Several studies have shown an association between apelin levels and overt diabetes [36]. Erdem et al. (2008) demonstrated that plasma apelin was lower in newly diagnosed and untreated patients with DM II compared to healthy controls [37]. Soriguer et al. (2009) showed the association between apelin levels and glucose concentrations and insulin sensitivity in diabetic patients suggesting the role of apelin in diabetes pathogenesis [38]. Furthermore, diabetic mice exhibited downregulation of apelin receptors and depressed aortic vascular tone [39]. However, Rittig et al. (2011) examined the association between apelin and atherosclerosis indicators (intima media thickness) in 344 subjects with an increased risk for DM II and did not show any association to diabetes risk pattern [40].

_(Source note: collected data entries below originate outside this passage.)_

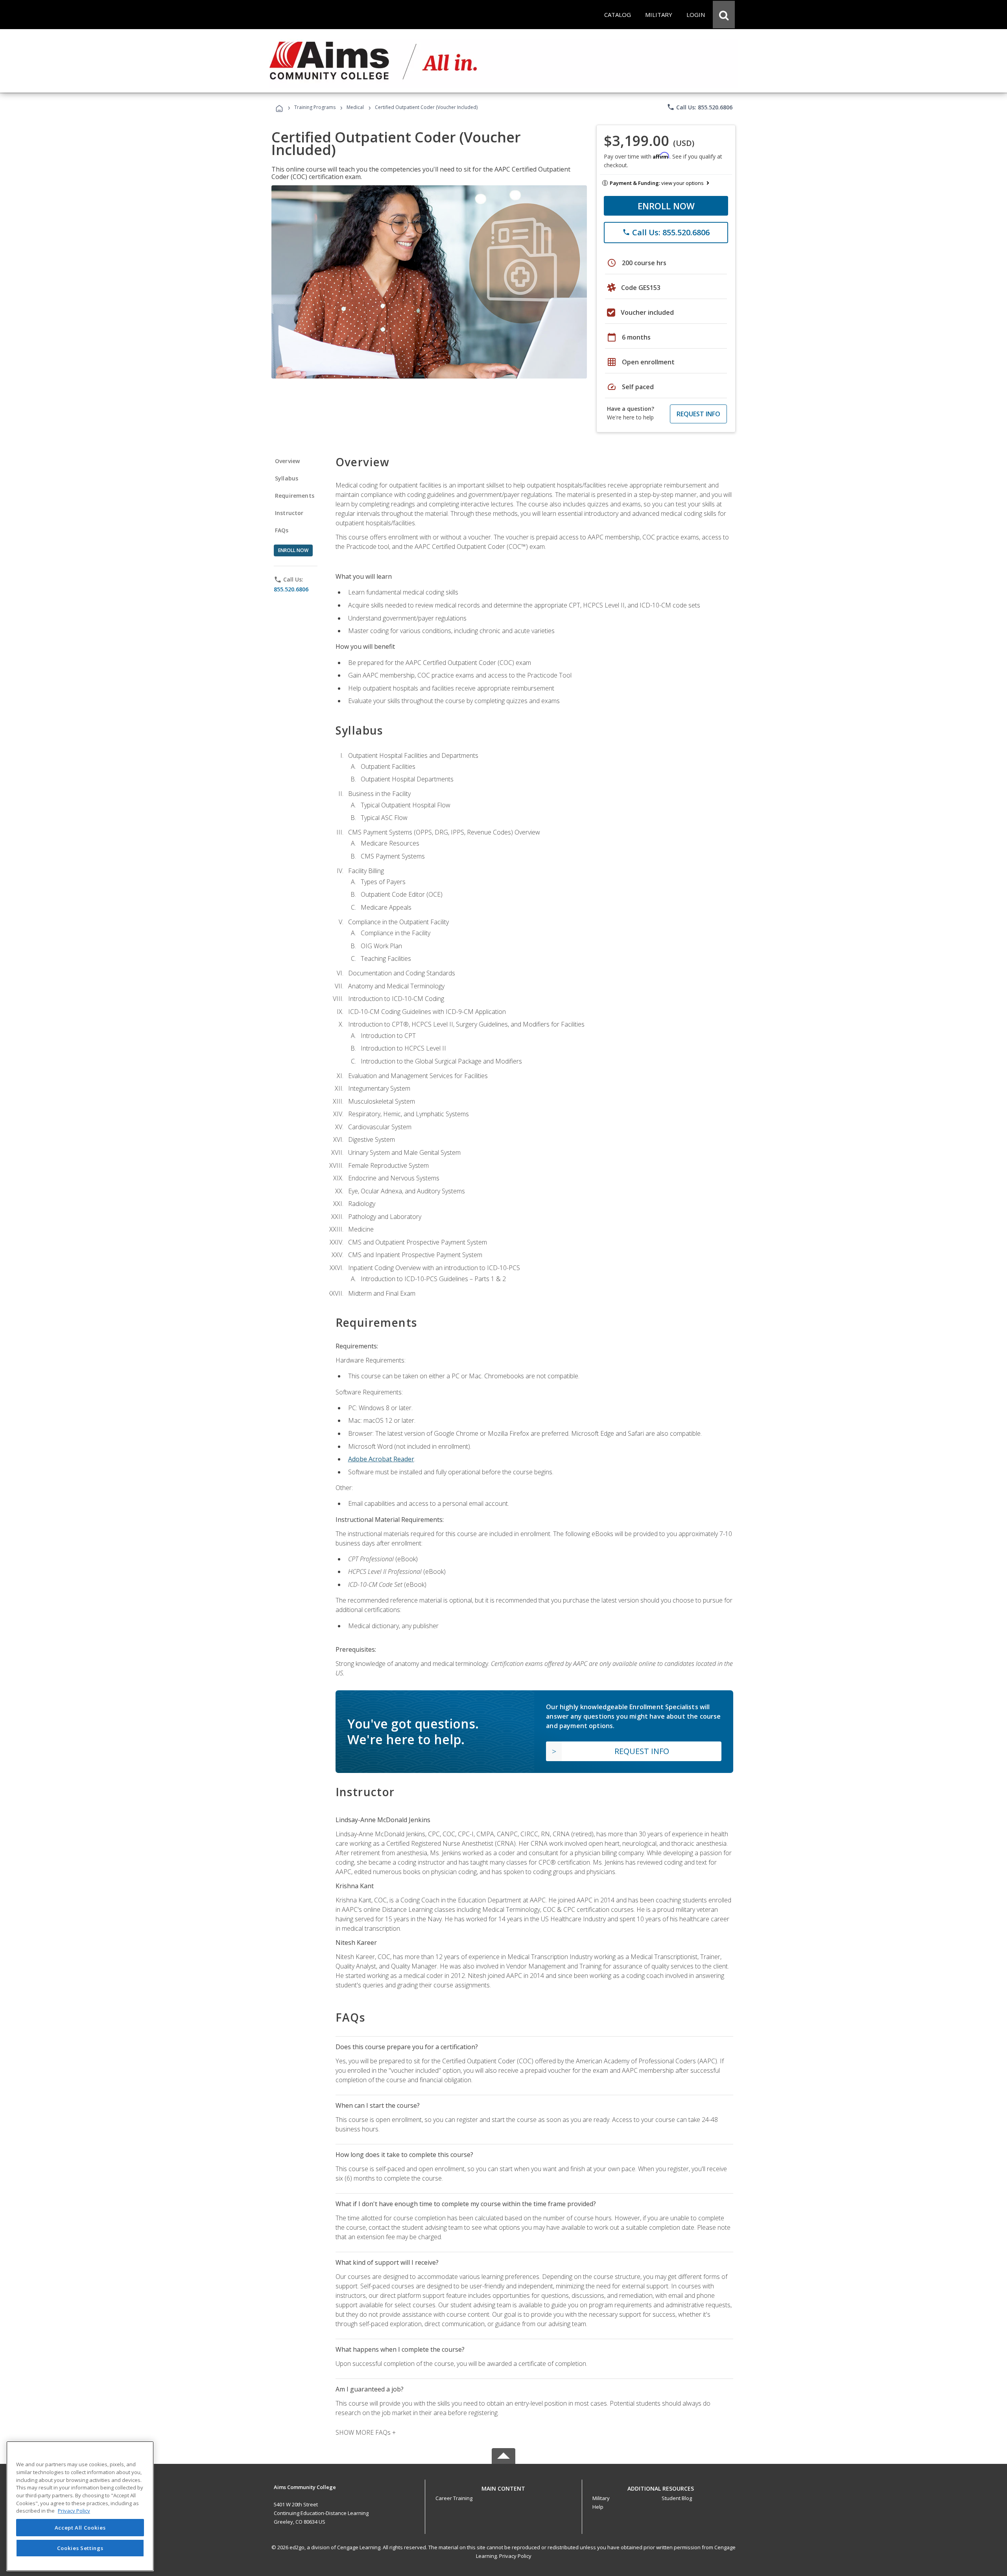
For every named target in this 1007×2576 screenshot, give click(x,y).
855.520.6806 (291, 589)
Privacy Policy (515, 2555)
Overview (287, 461)
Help (597, 2506)
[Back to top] (503, 2486)
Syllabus (286, 478)
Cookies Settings (80, 2547)
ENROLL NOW (666, 206)
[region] (80, 2506)
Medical (355, 107)
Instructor (289, 513)
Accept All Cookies (80, 2527)
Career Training (453, 2498)
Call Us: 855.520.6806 (699, 107)
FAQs (282, 530)
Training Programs (315, 107)
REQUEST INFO (698, 414)
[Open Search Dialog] (724, 14)
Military (601, 2498)
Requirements (294, 495)
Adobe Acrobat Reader (381, 1459)
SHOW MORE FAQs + (366, 2432)
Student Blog (677, 2498)
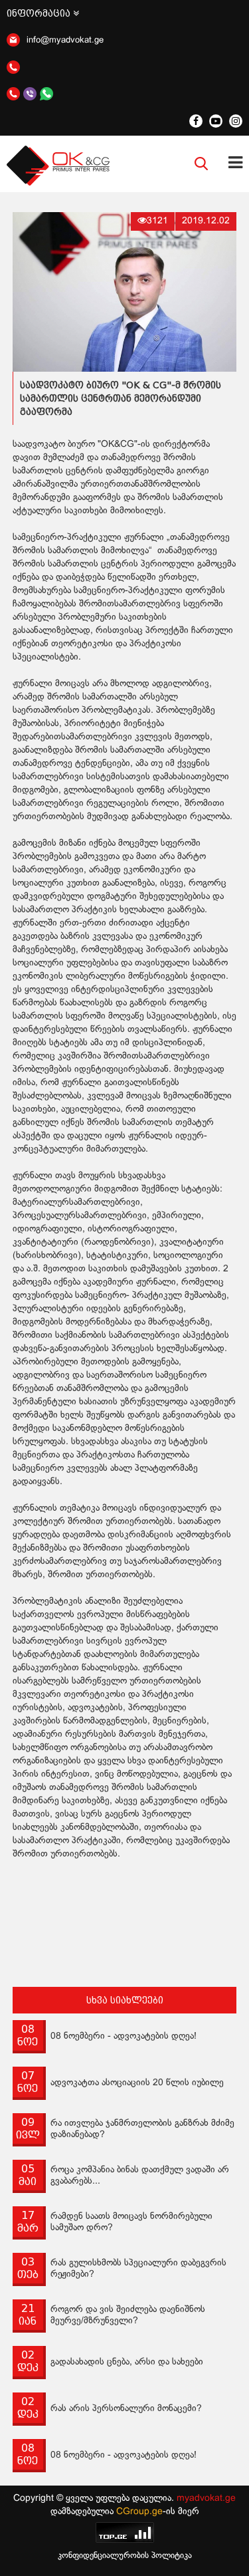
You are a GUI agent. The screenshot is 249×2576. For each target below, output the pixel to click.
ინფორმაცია (40, 13)
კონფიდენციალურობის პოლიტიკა (125, 2556)
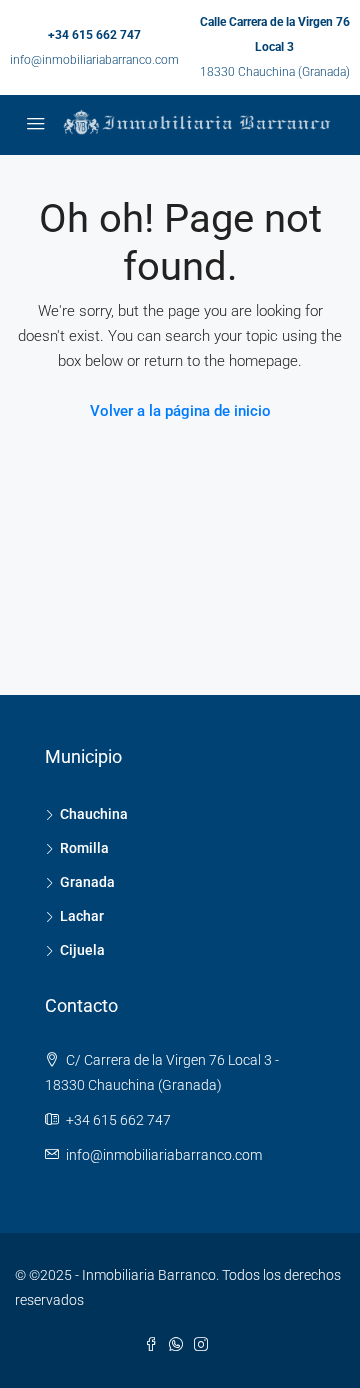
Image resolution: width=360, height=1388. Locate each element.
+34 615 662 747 (94, 35)
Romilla (84, 848)
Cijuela (82, 950)
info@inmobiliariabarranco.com (94, 60)
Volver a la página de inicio (180, 411)
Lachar (82, 916)
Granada (87, 882)
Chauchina (94, 814)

The effect of apelin in DM control has been shown in some animal studies. Intracerebroventricular injection of apelin in mice leads to improved glucose homeostasis via NO-dependent pathway [41]. Injection of apelin-13 (400 pmol/kg) for 10 weeks considerably reduced the pancreas endoplasmic reticulum (ER) stress in Akita mice, a model of DM I, which leads to modification of pancreatic islet mass reduction and preservation of insulin content [42]. This important effect of apelin-13 in type 1 diabetes was mediated by inhibition of inositol requiring enzyme 1-α and JNK pathways, suggesting apelin effects on two important pathways of ER stress and cell death, respectively [42]. In mice with metabolic syndrome, apelin restores glucose tolerance and increases glucose utilization [43]. Apelin treatment has a favorable effect on vascular function in diabetic mice. Apelin treatment remarkably adjusts the abnormal aortic vascular reactivity in response to Ang II and acetylcholine in DM II mice by increasing the phosphorylation of Akt and eNOS [39]. Apelin may improve the glycemic status and insulin sensitivity of the patients and also can ameliorate vascular functions of diabetic patients.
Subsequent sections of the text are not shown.